System Address Registers

These registers are used in the protected mode of Intel processors. The Windows operating system also operates in this mode.

GDTR — This is a 6-byte register containing the linear address of the global descriptor table (GDT).
TDTR — This is a 6-byte register containing the 32-bit linear address of the interrupt descriptor table.
LDTR — This is a 10-byte register containing the 16-bit selector (index) for GDT and an 8-byte descriptor.
TR — This is a 10-byte register containing the 16-bit selector for GDT and the entire 8-byte descriptor from GDT, describing the task state segment (TSS) of the current task. TSS is a segment of special format that contains all required information about the given task, and a special field that ensures task interactions and intercommunications.

Debug Registers

DR0-DR3 — These registers store the 32-bit linear addresses of the breakpoints. The operating mechanism of these registers is as follows: Any address formed by a program is compared with the addresses stored in the debug registers. If a match is encountered, the processor generates the debug exception (INT 1).
DR6 (equivalent to DR4) — This register reflects the checkpoint status. Bits of this register are set according to the debug conditions that have caused the debug exception. Significant bits of this register are as follows:
- Bit 0, breakpoint condition detected (B0) — If this bit is set to zero, this indicates that the last exception has occurred when the breakpoint determined in DR0 was reached.
- Bit 1 — This bit is similar to B0 but in relation to the DR1 register.
- Bit 2 — This bit is similar to B0 but in relation to the DR2 register.
- Bit 3 — This bit is similar to B0 but in relation to the DR3 register.
- Bit 13, debug register access detected (BD) — Protects debug registers.
- Bit 14, single step (BS) — If this bit is set to one, the exception was generated because the trap flag (bit 8 in flags register) is set to one.
- Bit 15, task switch (BT) — If the value of this bit is one, the exception was caused by switching to the task with the trap bit set.
DR7 (equivalent to DR5) — This bit controls the breakpoints setting. In this register, for each of the debug registers (DR0-DR3) there are fields that determine the conditions, for which it is necessary to generate interrupts. The first four pairs of bits (8 bits) of this register, a pair per register, indicate whether the corresponding register would define a breakpoint for the local task (in which case the first bit must be set to one) or for all tasks running in the system (in which case the second bit of the pair must be set to one). Bits 16-31 define the type of access, for which the interrupt will be activated (when fetching a command or reading or writing to or from the memory) and specify the data size:
- Bits 16-17, 20-21, 24-25, and 28-29 define the type of access as follows: 00 by a command, 01 for writing, 11 for reading and writing, and 10 for not used.
- Bits 18-19, 22-23, 26–27, and 30-31 define the size of the operand as follows: 00 for byte, 01 for 2 bytes, 11 for 4 bytes, and 10 for "not used."

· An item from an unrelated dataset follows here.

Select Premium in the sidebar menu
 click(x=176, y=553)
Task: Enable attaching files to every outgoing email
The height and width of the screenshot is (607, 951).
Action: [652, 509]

1.2.2. Main Instruction Set

The main instruction set includes all commands of the microprocessor, except for the coprocessor instructions and MMX instructions.

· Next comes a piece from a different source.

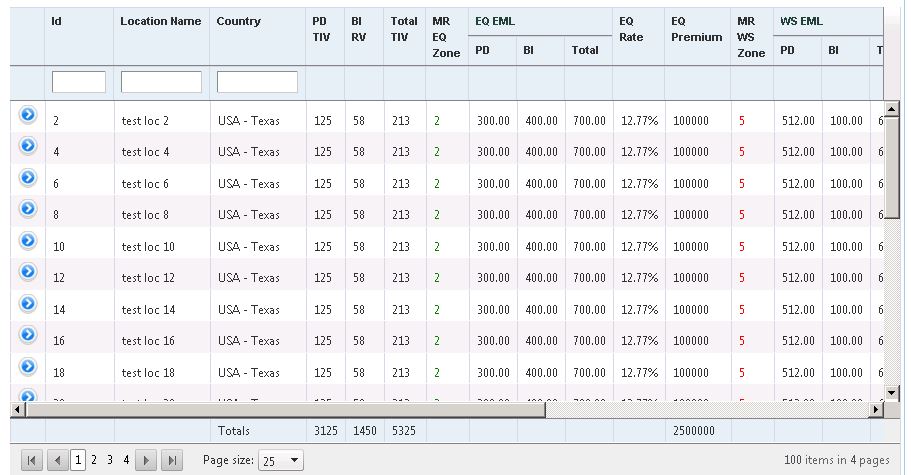This screenshot has width=911, height=475.
Task: Click the vertical scrollbar down arrow
Action: (x=892, y=393)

The designations adopted for presenting materials in subsequent tables are as follows:

dest and src — Destination operand and source operand
m — Operand located in memory
r — Operand that is a processor register
r8, rl6, and r32 — 8-, 16-, and 32-bit processor registers, respectively
mm — 64-bit MMX register
m32 and m64 — 32-bit and 64-bit operands, respectively, located in memory
ir32 — Normal processor registers
imm — Immediate operand (constant), 1 byte in size

Table 1.2: Data exchange commands
Command	Description
MOV dest, src	Load data to or from the register, memory, or immediate operand. For example: MOV AX, 10; MOVEBX, ESI; MOVAL, BYTE PTR MEM; and MOV DWORD PTR MEM, 10000h.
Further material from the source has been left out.